Jeff Macke: Alright, folks, we’re back at the Benzinga Fintech Financial Awards. I’m with Philip Brittan. He, of course, is the CTO of Thomson Reuters. You’re going to be keynoting tonight, what are you going to talk about?
Philip Brittan: I’m going to talk about a couple of trends involving innovation and disruption in the Fintech space.
Macke: And how real is it at this point? Because you’re old media- at least reputationally, your firm is. But social media’s kind of taking over, in terms of the news feed. Has it been- disruption seems to just be taking hold now, particularly in the financial media side. Do you see it picking up steam? And what’s the financial media world look like in two years, let alone five?
Philip Brittan: Well, I think there’s a lot of disruption, at all levels, going on. Certainly, there are many new capabilities, like social media, new consumer trends, new kinds of workflows, new expectations. I think things are going to continue to evolve very quickly. It’s really- it’s hard to say exactly what it’s going to look like in a couple of years, but I think some of the things we see, you know, are very real, are here to stay. Some things will try and fizzle off. But I think there’s a really healthy kind of evolution going on in the market right at the moment.
Macke: And how worried should financial media be about the disruption potential of something like a periscope? I saw that and I immediately thought, when Carl Icahn figures out how to use this, it’s going to be, just, The Truman Show. It’s going to be billionaire grandpa Truman Show, just Icahn just talking about his positions.

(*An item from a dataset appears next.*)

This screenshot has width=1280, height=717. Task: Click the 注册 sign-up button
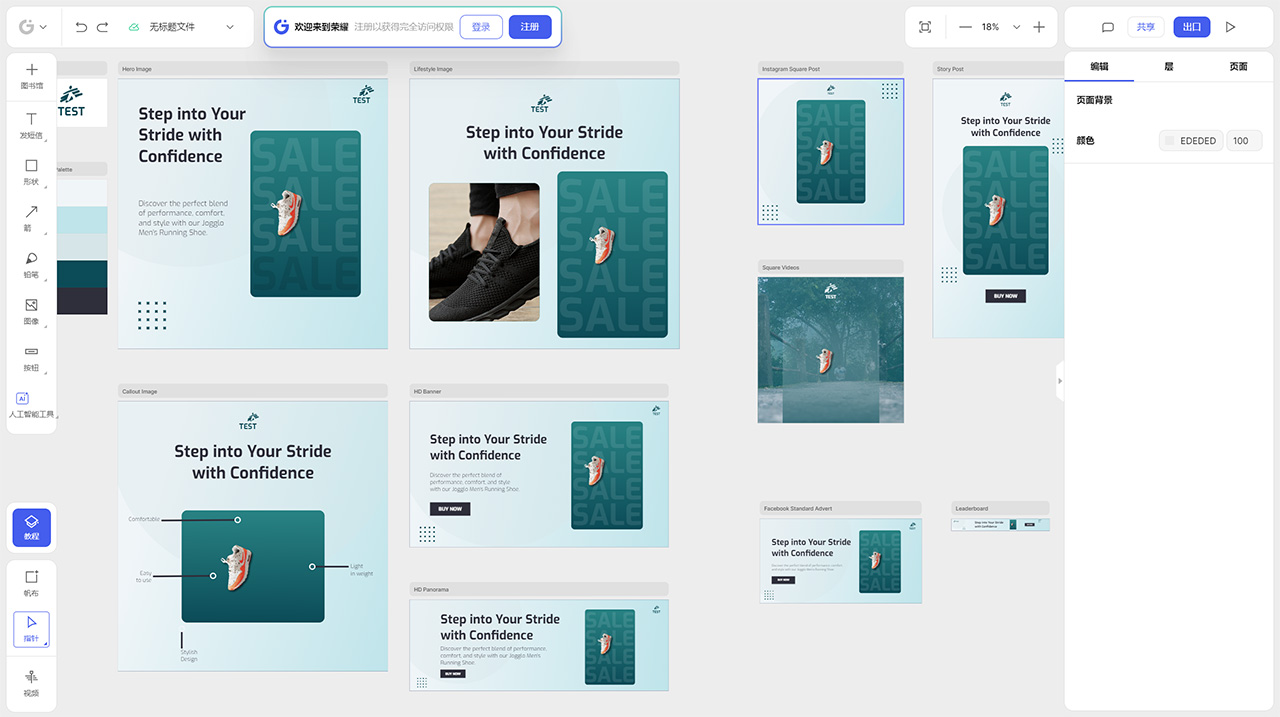coord(529,27)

Where does financial media on a traditional side of things fit in in that picture?
Philip Brittan: So, I think, on the- I think what’s going to happen is traditional financial media is going to evolve along the way. It’s going to find new ways to be part of the revolution. And those that don’t, of course, will get left behind. I think that, while things will evolve quickly, the shake-up of players will probably be a little slower than people expect. But I think there will be a lot of interesting opportunities all around. And I think you’re going to see players, big and small, trying new things and seeing what works and what doesn’t work, in a pretty elastic environment.

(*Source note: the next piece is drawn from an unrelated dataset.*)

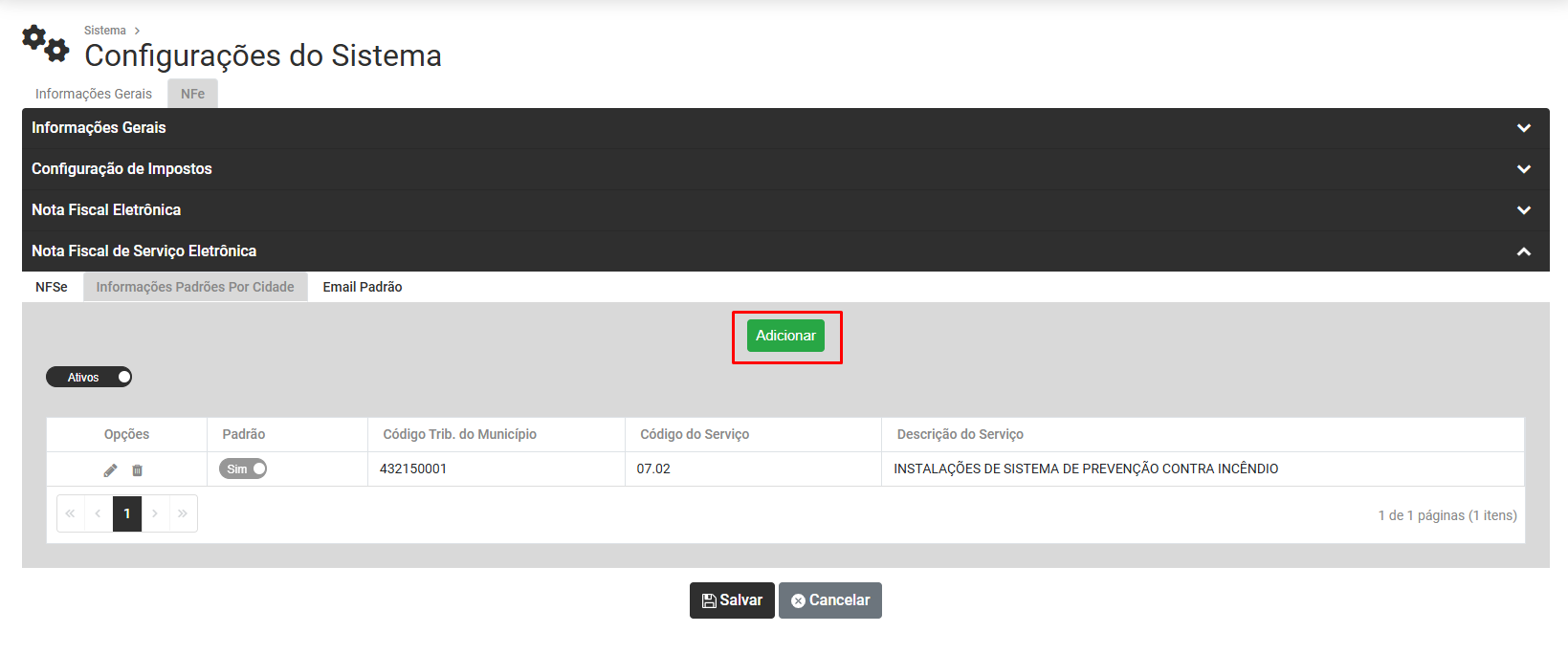
Task: Click the Salvar button
Action: tap(732, 600)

Macke: It seems kind of cool- I mean, what’s a theme that the folks at home wouldn’t necessarily have thought of? Is there anything out there’s that’s sort of bubbling under the surface that’s going to take them by surprise, over the next six months, 12 months?
Philip Brittan: Stuff that’s…?
Macke: Well, we all- Right now, we’re in the very, very early stages. So, these guys, these hedge fund guys, are still out there experimenting with tweets, and kind of getting up to speed and getting savvy on it. What is the next disruption that would take place? Is it just going to be expansion as the Facebook-Twitter sort of world expands, or is it going to be something that we haven’t thought of yet?
Philip Brittan: So, I think we’ll see expansion of a bunch of things that are going on today, for sure. There will be new and unexpected disruptions. There always are. Disruptions are, by their nature, unexpected. So I’m sure we’ll see some of those. I’ll be surprised if we don’t. But, which ones actually stick, and which ones make a difference and which ones don’t is hard to say.
Macke: Alright, disruptions are by their nature disruptive, but he says, hey, it’s going to look a lot like we have it right now. It’s Philip Brittan, let us know what you think. Why don’t you comment, why don’t you just check out the awards? Stay tuned, my friends. I’m Macke, I’ll be here all night.
© 2017 Benzinga.com. Benzinga does not provide investment advice. All rights reserved.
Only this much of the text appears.